EXERCISES TO COMPLETE ->
1. List every ingredient of the OF cocktail named in the restaurant profile.
2. Rewrite the restaurant profile starting at "Don’t be surprised" and ending at "on one menu.", swapping "patrons" for "guests".
------ EXTRACT PROVIDED
Don’t be surprised if the chef at Aqui Bar & Kitchens (aquibar.com) wants to take you on a tour when you arrive at the restaurant in Fort Lauderdale’s Flagler Village. Often, you’ll find Gino Perez-Ferrari, co-owner and culinary director, on a walkthrough with patrons to introduce the culinary concept he’s created. He’s excited to share the process of how three mobile outdoor kitchens cook up flavors from different parts of the globe and how it all comes together on one menu.
Aqui is on the ground floor of a two-floor structure built in 1964 that used to house the Delle Academy of Dance (511 NE Third Ave.). The reimagining by architect Margi Glavovic Nothard, founder of Glavovic Studio in Fort Lauderdale, gives the restaurant interior a chic contemporary and casually polished vibe with a purple and black color scheme. The focal point of the main space, an open warehouse concept, is the craft cocktail bar—“casual, yet upscale and sexy,” says Perez-Ferrari.
This is where co-owner and master mixologist Trenton J. O’Connor usually is found. While he’ll create one of his specialties out of any liquor (and there are plenty of inviting libations from which to choose on the menu), he’s a whiskey connoisseur (note the tattoos of Jack Daniels bottles on his arm). The OF (old fashioned) is a cocktail you most likely won’t find anywhere else. O’Connor takes Michter’s bourbon, made at a distillery in Louisville, Kentucky, then adds black walnut bitters, black cocktail cherries, sugar and orange peel.
------------
------ DATA EXCERPT
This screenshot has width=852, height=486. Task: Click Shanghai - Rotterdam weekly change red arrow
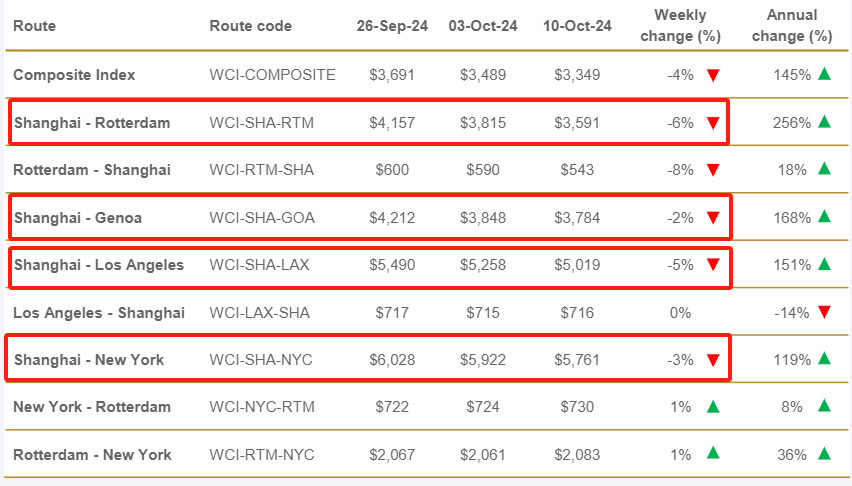[x=713, y=123]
------------
RESULTS BY TASK ->
1. Michter’s bourbon, black walnut bitters, black cocktail cherries, sugar, orange peel

2.
Don’t be surprised if the chef at Aqui Bar & Kitchens (aquibar.com) wants to take you on a tour when you arrive at the restaurant in Fort Lauderdale’s Flagler Village. Often, you’ll find Gino Perez-Ferrari, co-owner and culinary director, on a walkthrough with guests to introduce the culinary concept he’s created. He’s excited to share the process of how three mobile outdoor kitchens cook up flavors from different parts of the globe and how it all comes together on one menu.